• [TASK BRIEF]: Reproduce the listing below in full and without alteration, apart from its pictures.

• [DATA TO PROCESS]:
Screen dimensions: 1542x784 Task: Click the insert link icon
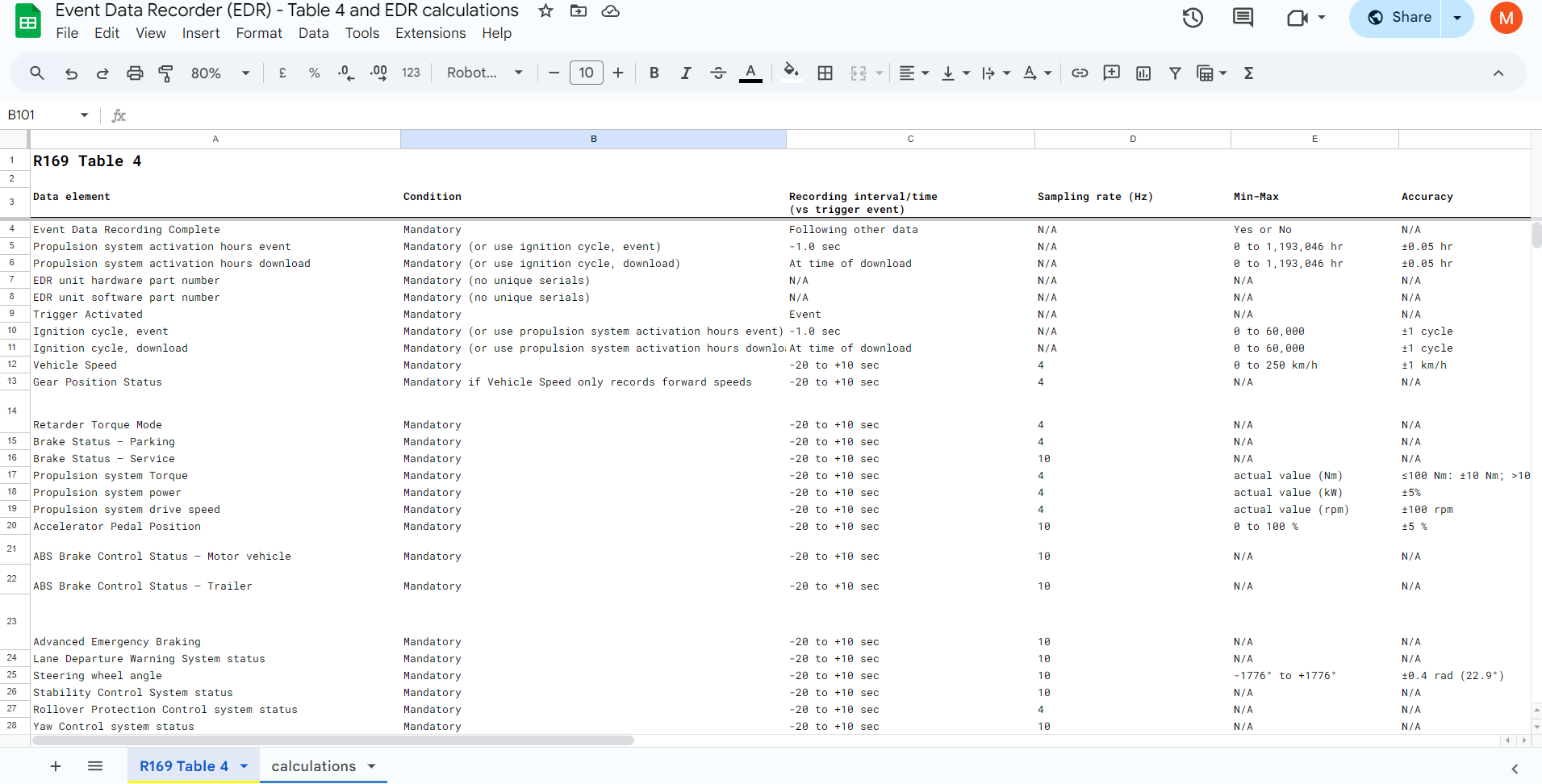tap(1080, 73)
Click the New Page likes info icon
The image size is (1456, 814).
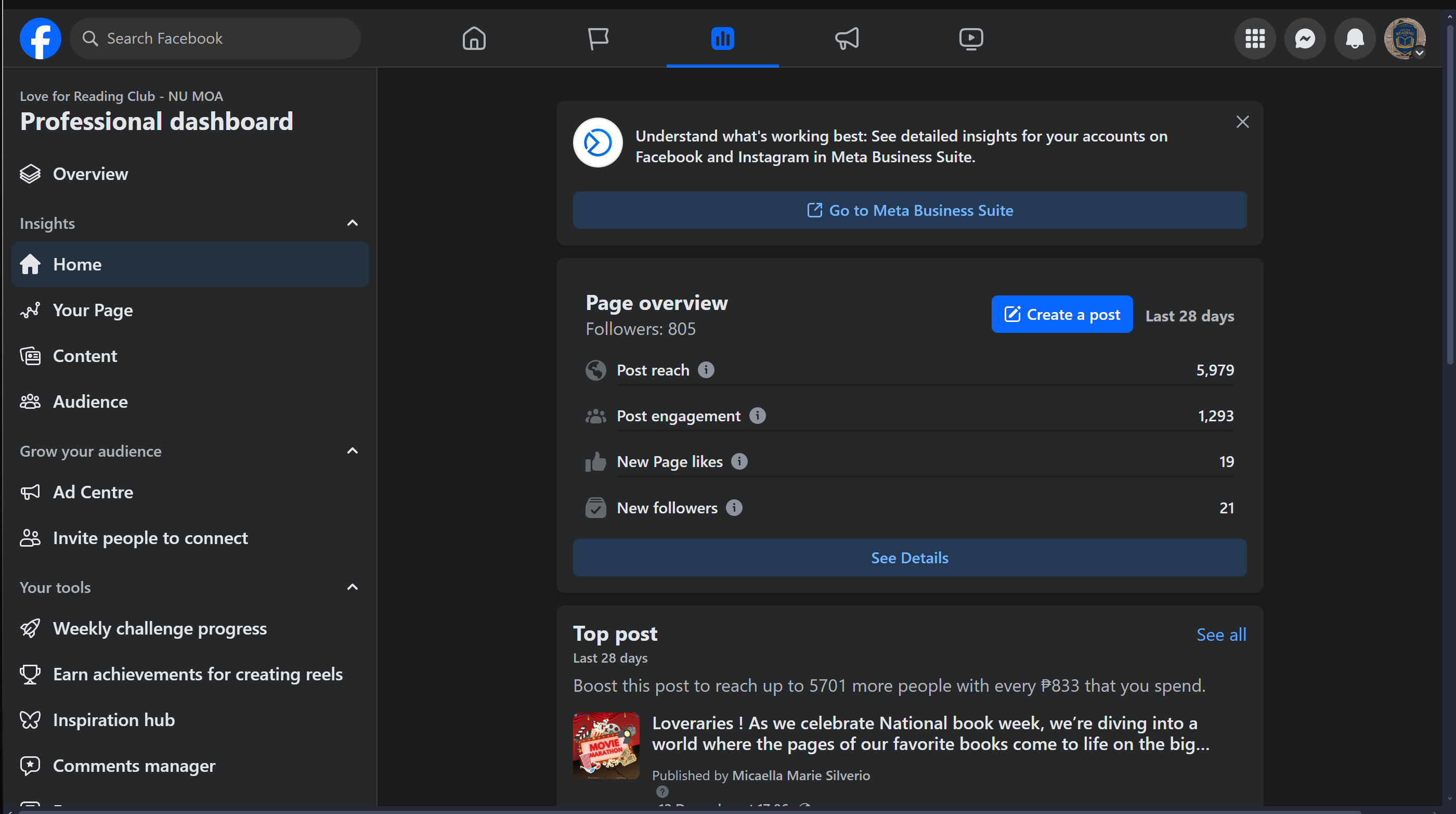[x=739, y=461]
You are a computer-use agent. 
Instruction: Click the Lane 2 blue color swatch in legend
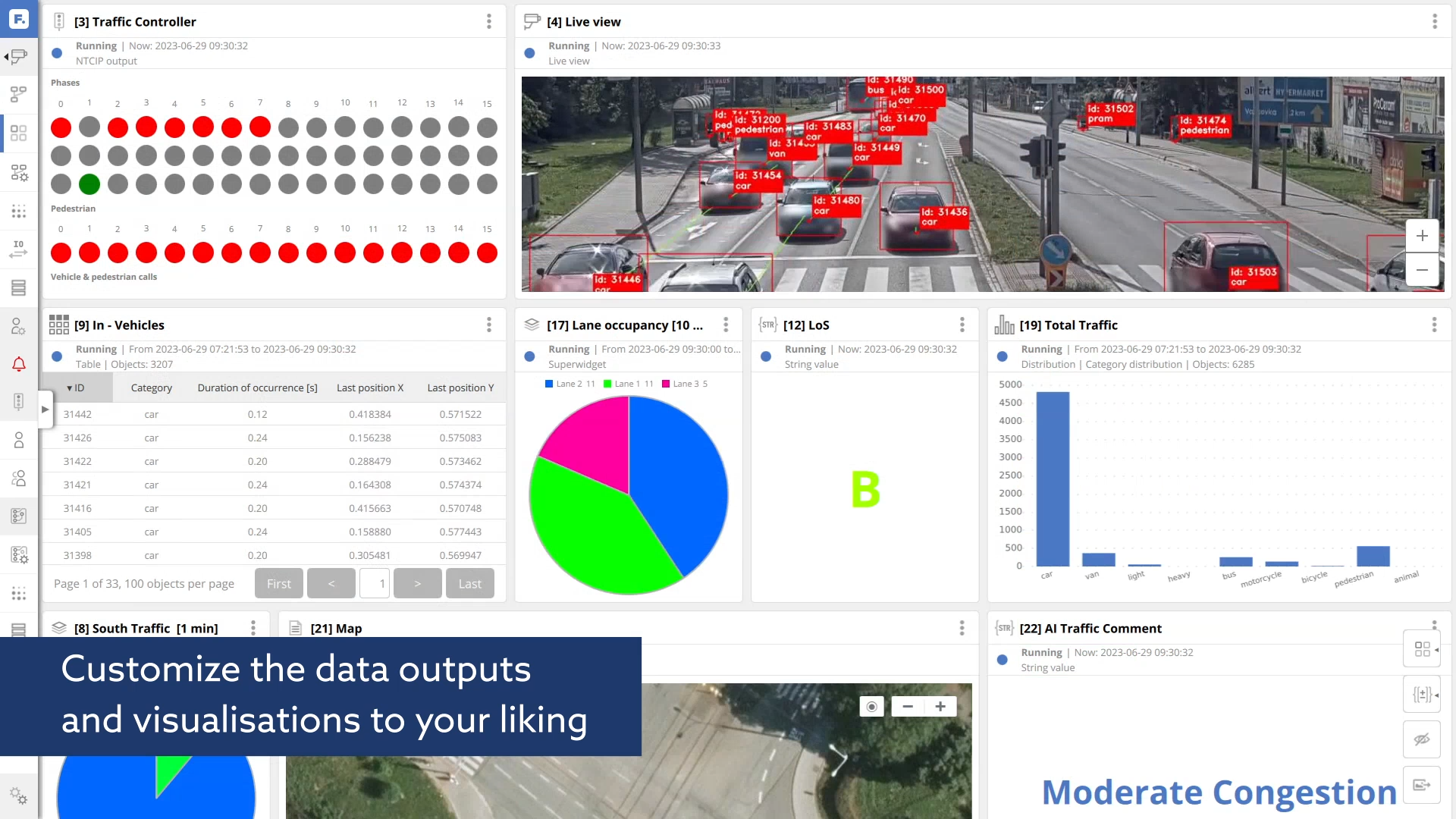coord(548,384)
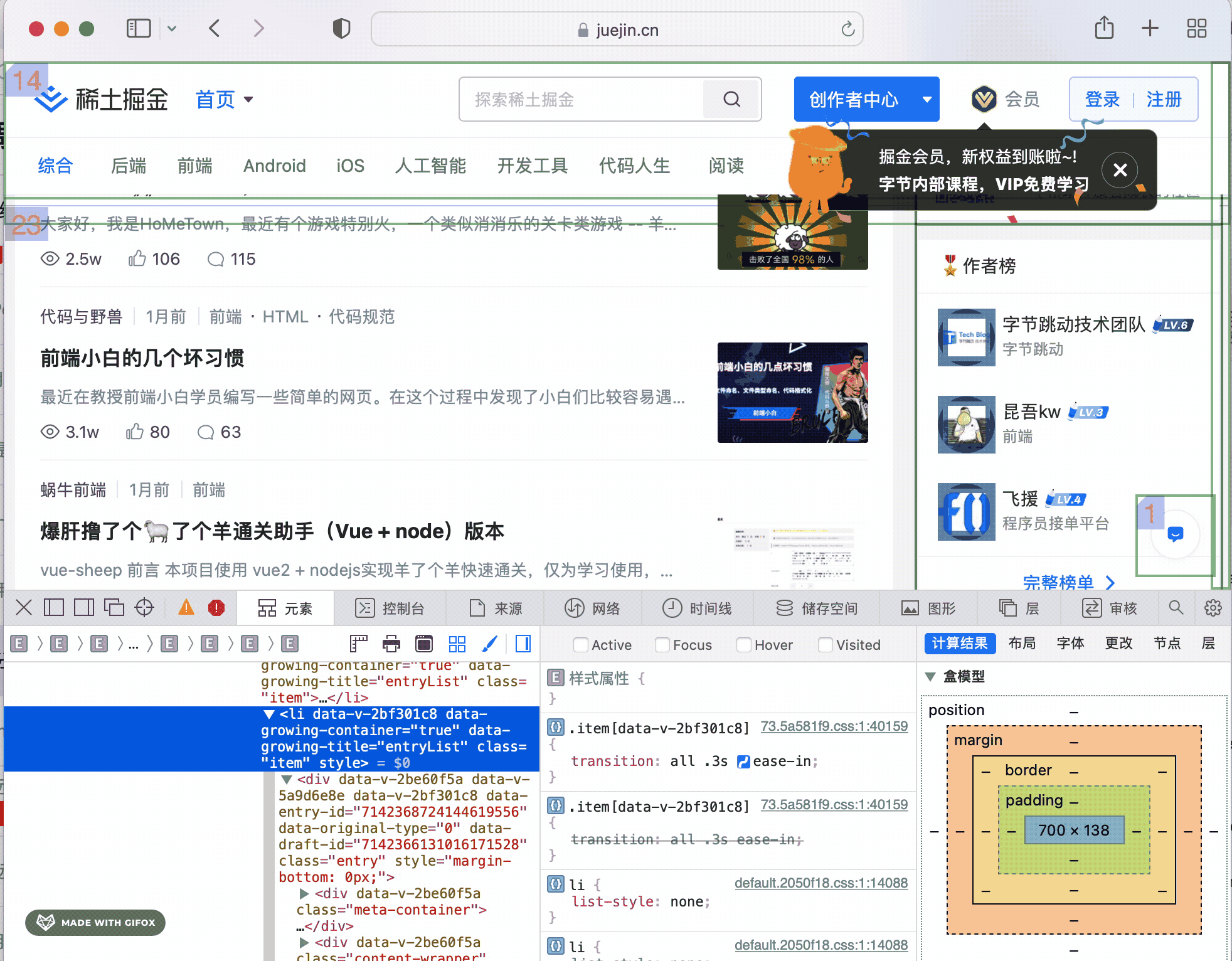
Task: Tick the Visited pseudo-class checkbox
Action: pyautogui.click(x=826, y=645)
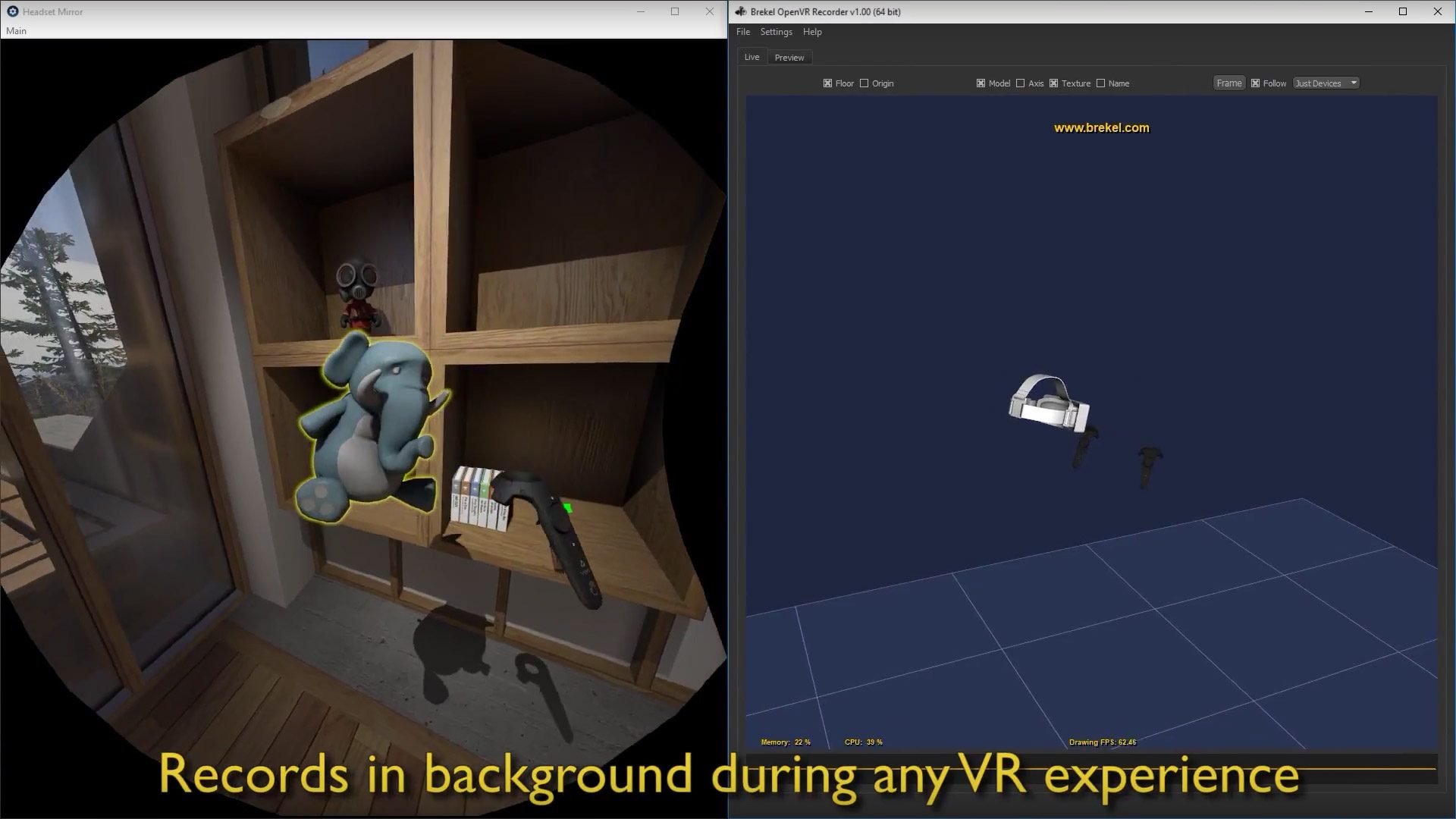Open the File menu

pos(742,32)
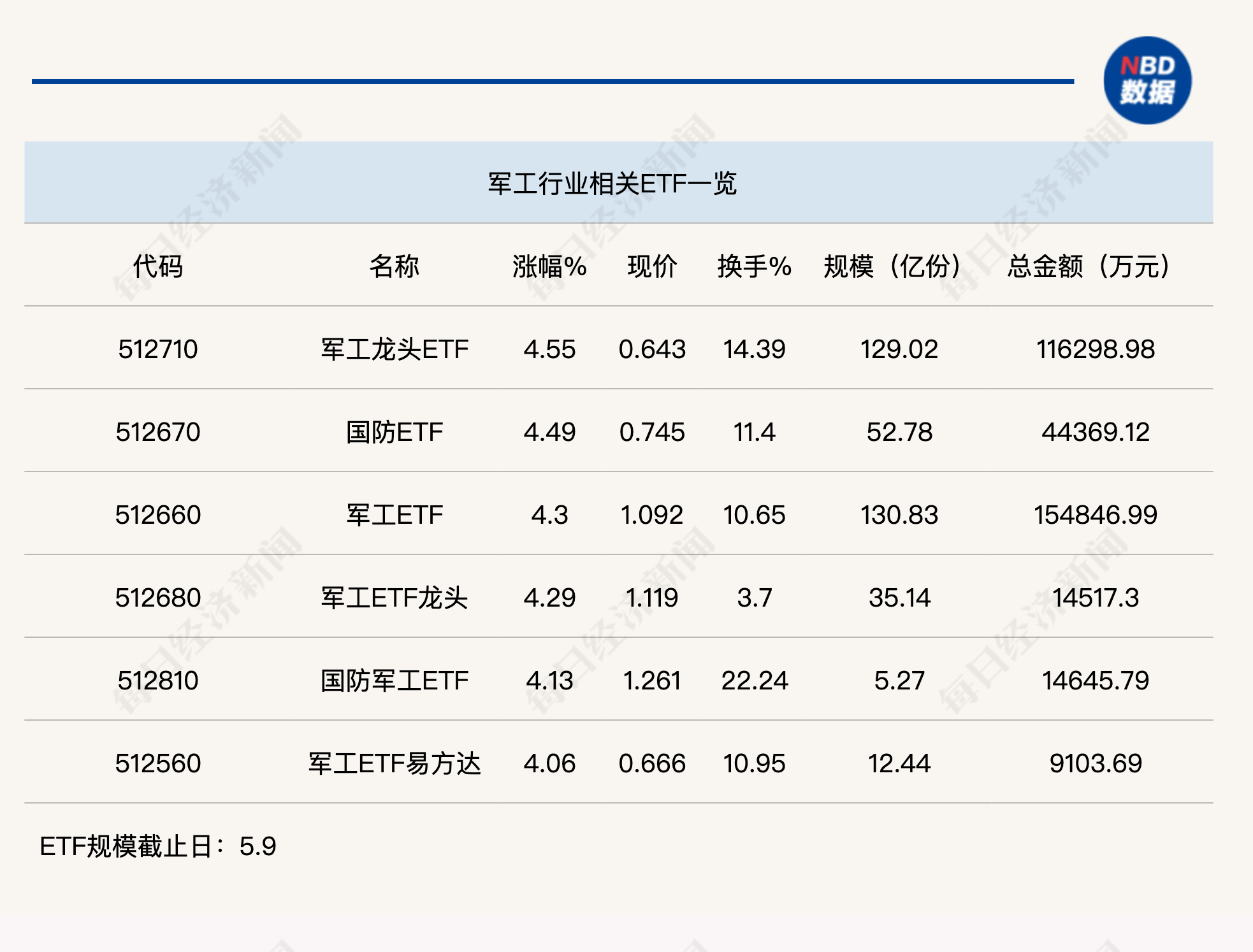Click the 名称 column header

point(394,266)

• [TASK OUTPUT]:
Screen dimensions: 1542x784 Task: Click the insert link icon
tap(1080, 73)
Click the New Page likes info icon
The image size is (1456, 814).
[x=739, y=461]
You are a computer-use agent. 
Instruction: Click the Lane 2 blue color swatch in legend
coord(548,384)
Task: Tick the Visited pseudo-class checkbox
Action: pyautogui.click(x=826, y=645)
Open the File menu

pos(742,32)
Click the 名称 column header

point(394,266)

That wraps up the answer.